**MATERIAL FOR THIS TASK**
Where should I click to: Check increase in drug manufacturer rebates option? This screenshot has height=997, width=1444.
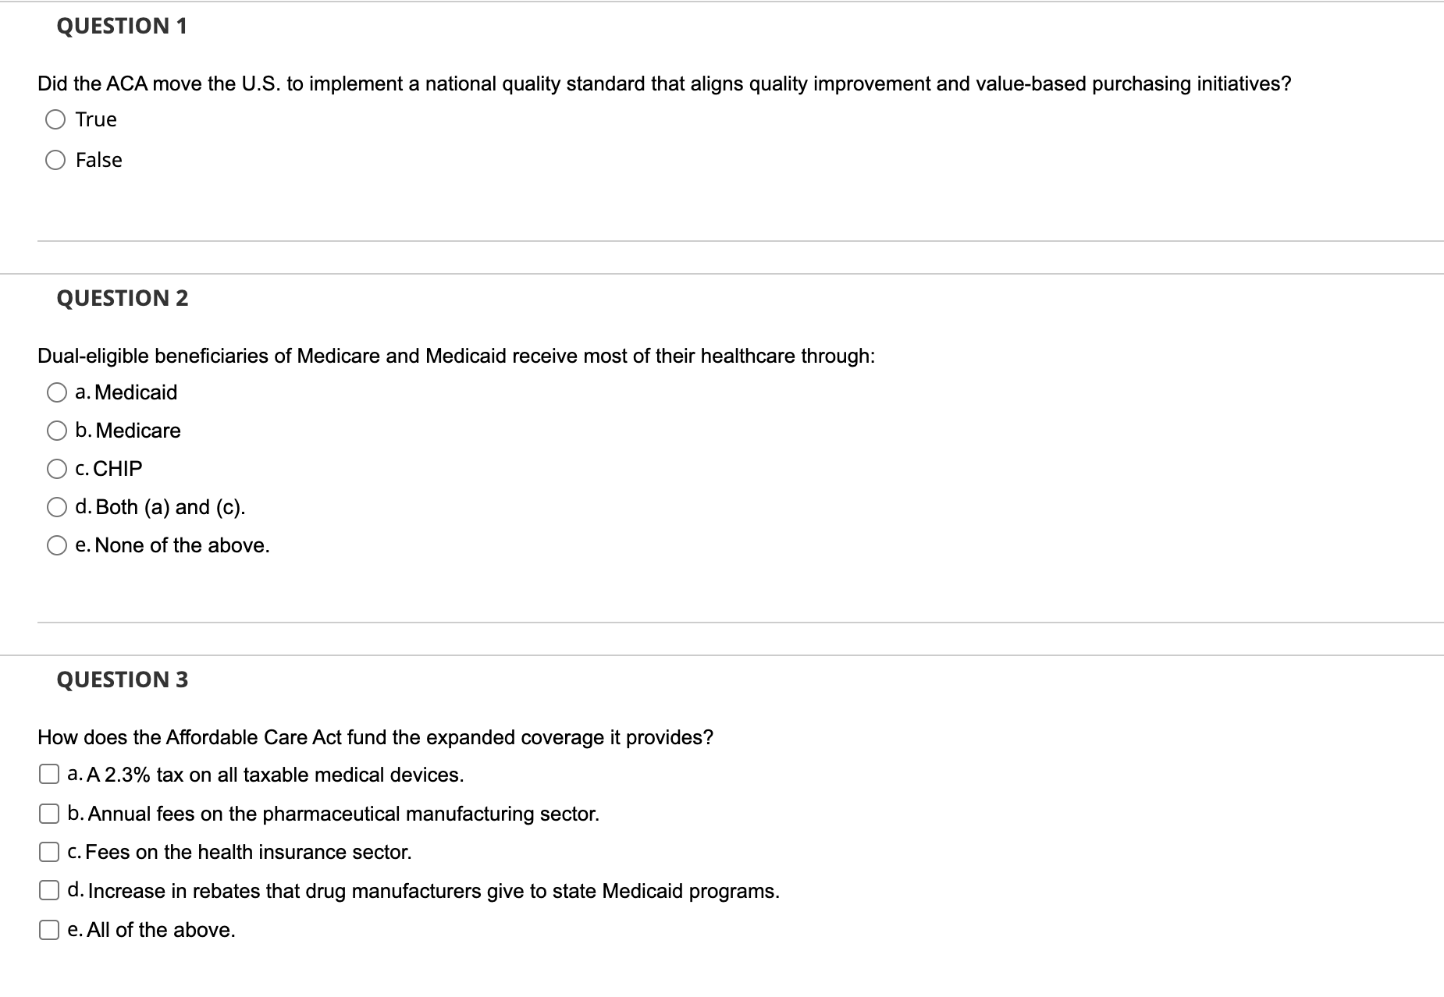[x=48, y=889]
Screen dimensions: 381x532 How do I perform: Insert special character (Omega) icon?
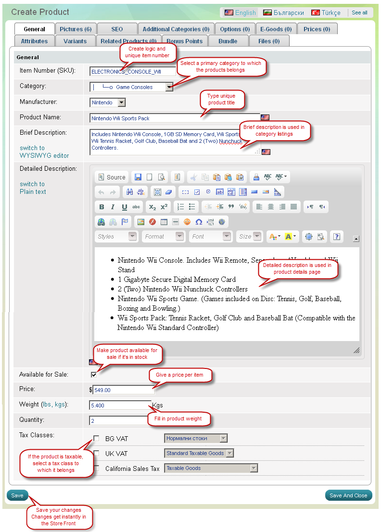click(x=199, y=222)
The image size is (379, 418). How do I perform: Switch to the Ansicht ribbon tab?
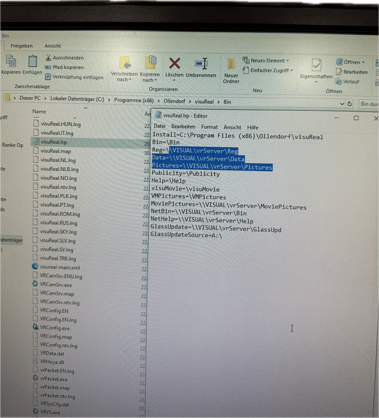pyautogui.click(x=53, y=46)
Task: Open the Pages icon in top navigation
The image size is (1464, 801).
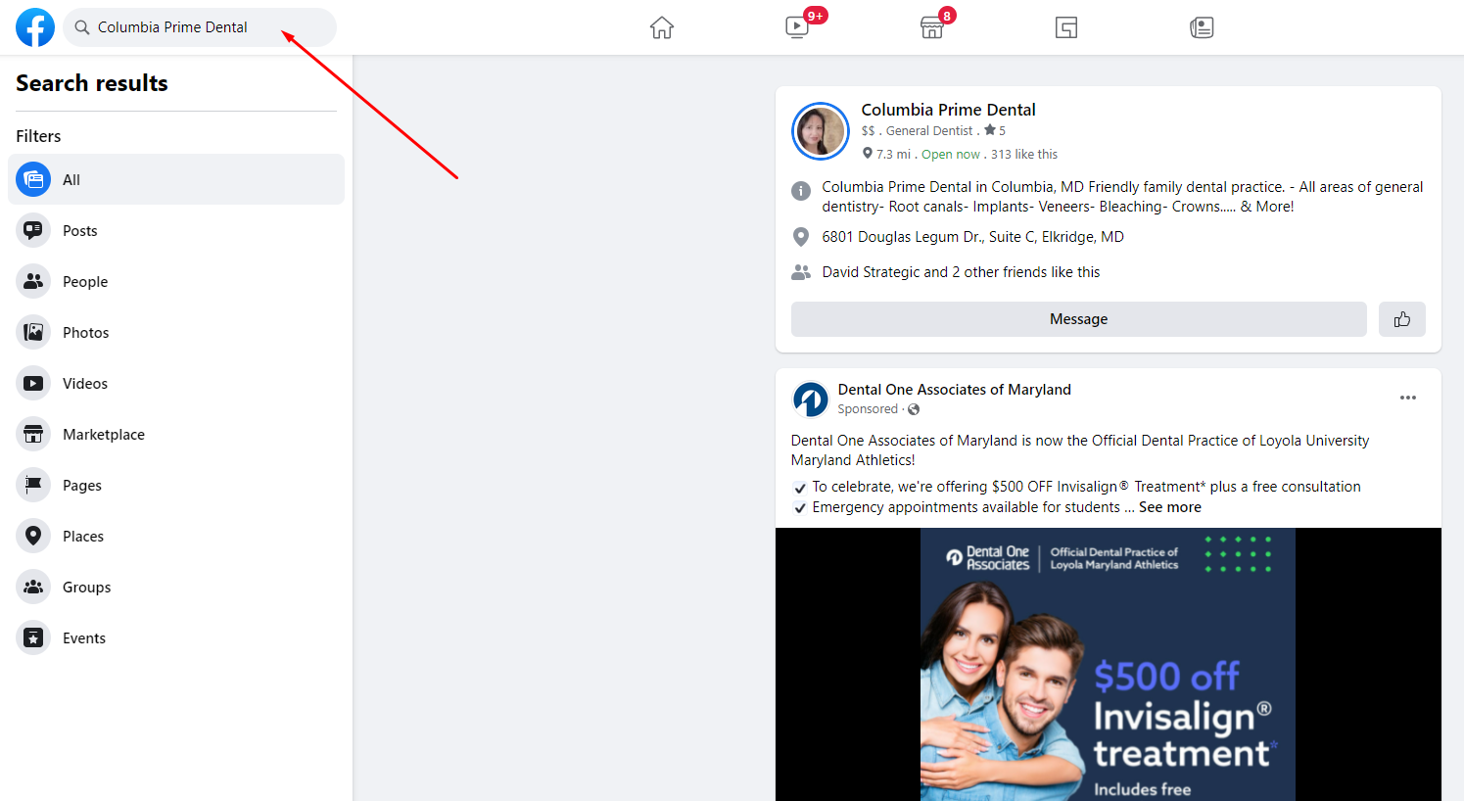Action: tap(1066, 27)
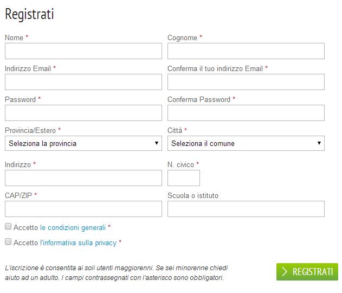Select the Indirizzo Email field
This screenshot has height=293, width=342.
point(83,82)
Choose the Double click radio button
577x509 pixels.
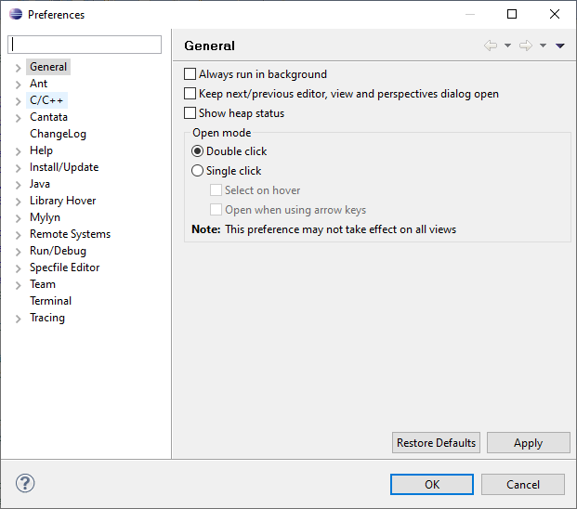pyautogui.click(x=197, y=151)
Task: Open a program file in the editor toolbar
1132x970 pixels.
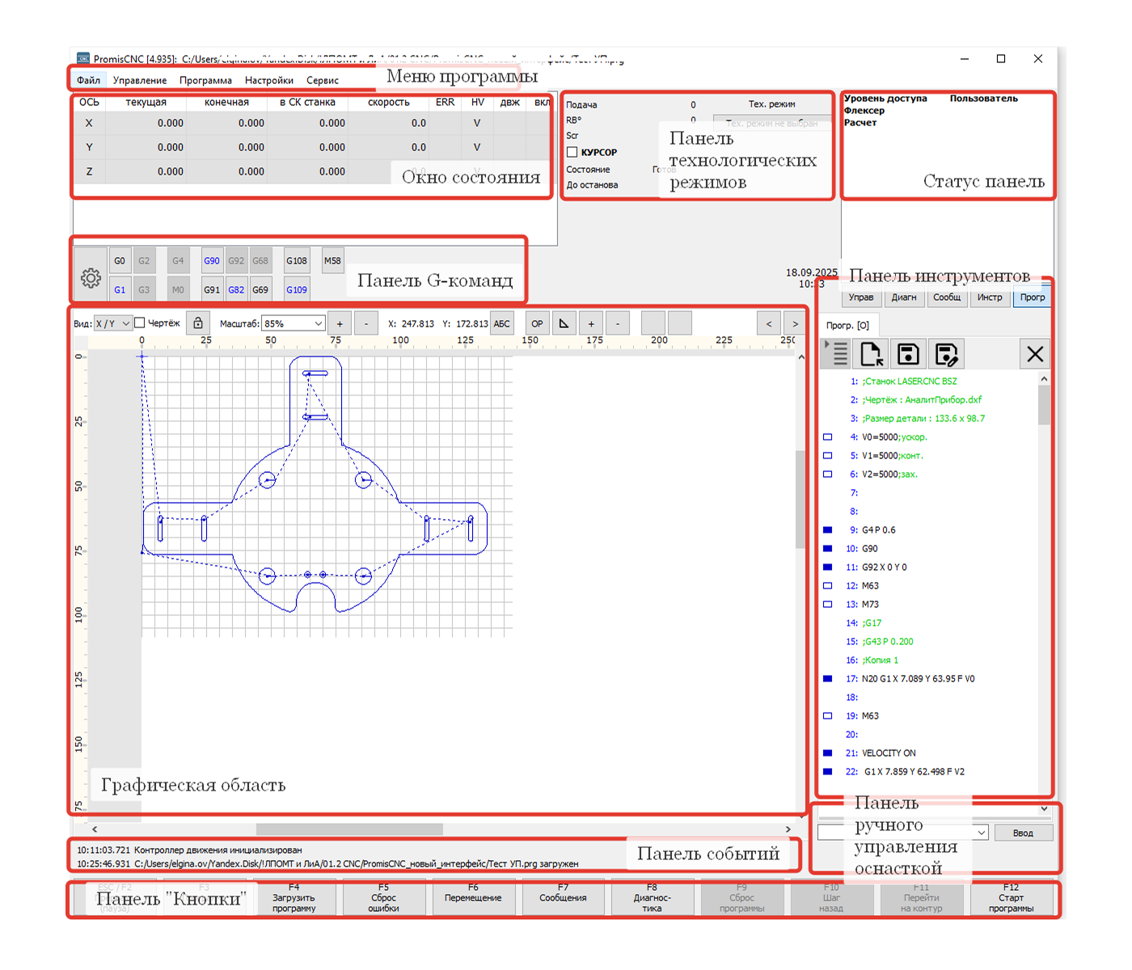Action: 871,354
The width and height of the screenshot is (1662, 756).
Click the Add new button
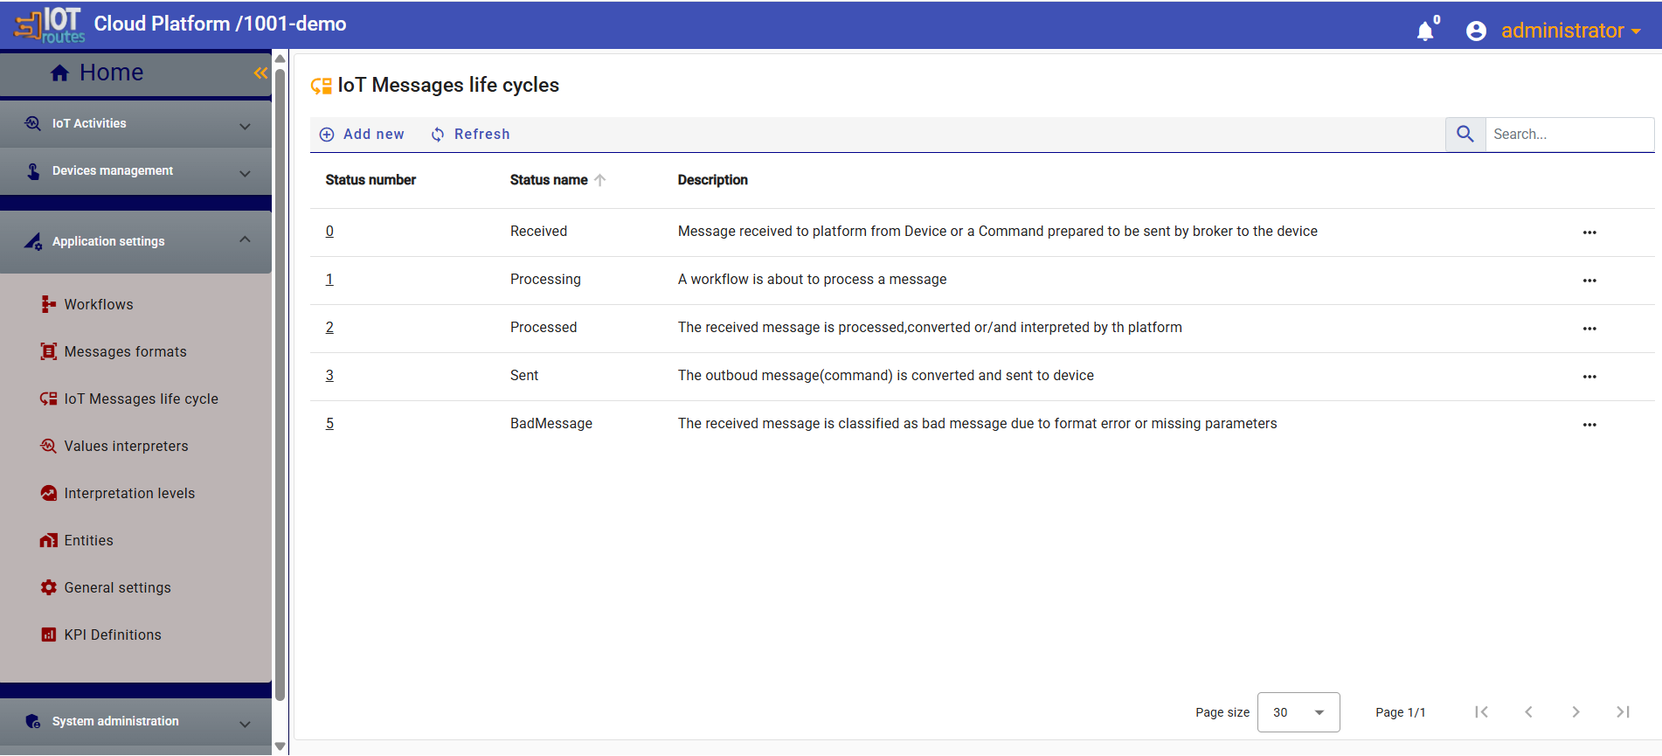[x=363, y=135]
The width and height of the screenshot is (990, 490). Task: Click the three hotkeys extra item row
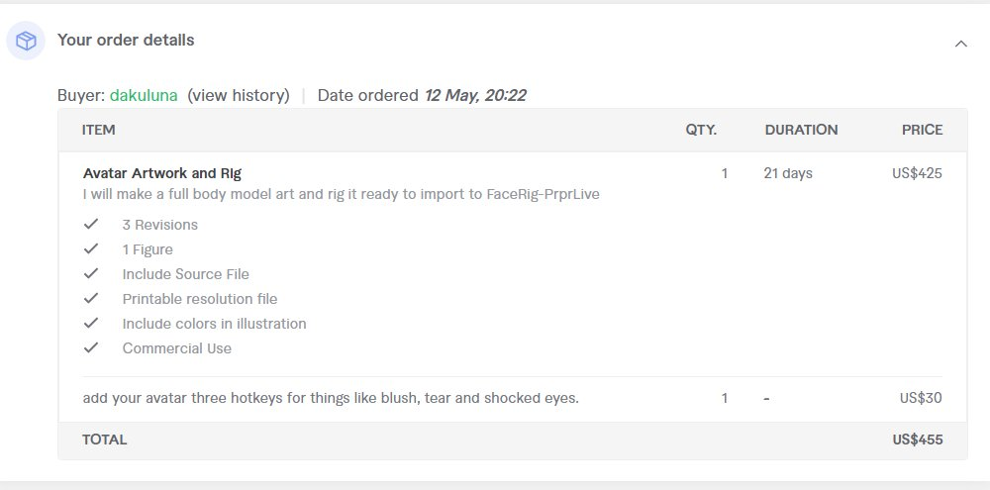pos(512,399)
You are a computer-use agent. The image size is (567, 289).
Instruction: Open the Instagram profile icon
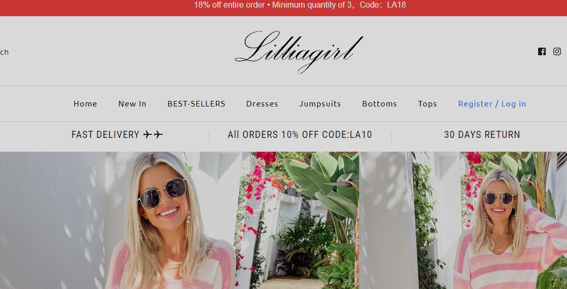pyautogui.click(x=557, y=52)
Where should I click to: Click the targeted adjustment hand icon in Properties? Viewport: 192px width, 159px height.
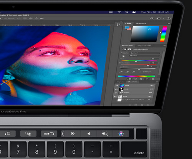tap(123, 56)
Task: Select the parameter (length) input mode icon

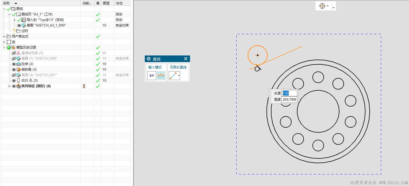Action: [161, 76]
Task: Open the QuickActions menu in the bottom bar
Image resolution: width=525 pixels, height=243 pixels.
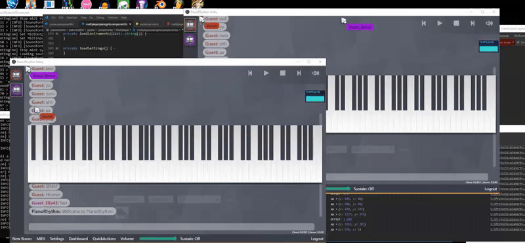Action: point(104,238)
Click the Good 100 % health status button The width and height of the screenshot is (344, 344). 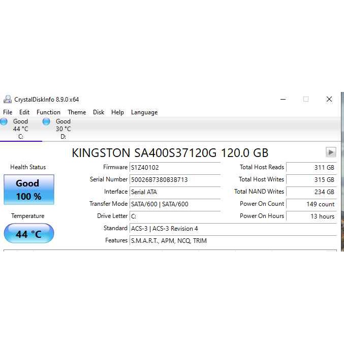click(28, 190)
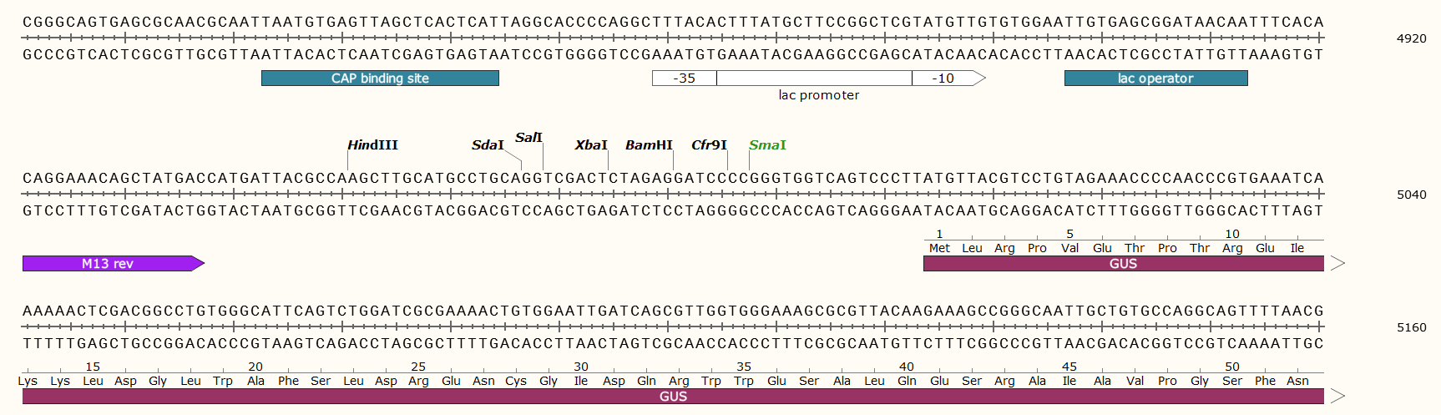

**WORK INSTRUCTION**
Every line from the top of the records above to the line with "Task: Open the Pages icon in top navigation", inclusive, should be duplicated exactly, minus the pictures.

**SOLUTION TO THIS EXERCISE**
Where should I click to: Check increase in drug manufacturer rebates option? This screenshot has height=997, width=1444.
[x=48, y=889]
Screen dimensions: 381x532 How do I perform: Insert special character (Omega) icon?
click(x=199, y=222)
The image size is (379, 418). How do I perform: Switch to the Ansicht ribbon tab?
pyautogui.click(x=53, y=46)
Task: Open the Pages icon in top navigation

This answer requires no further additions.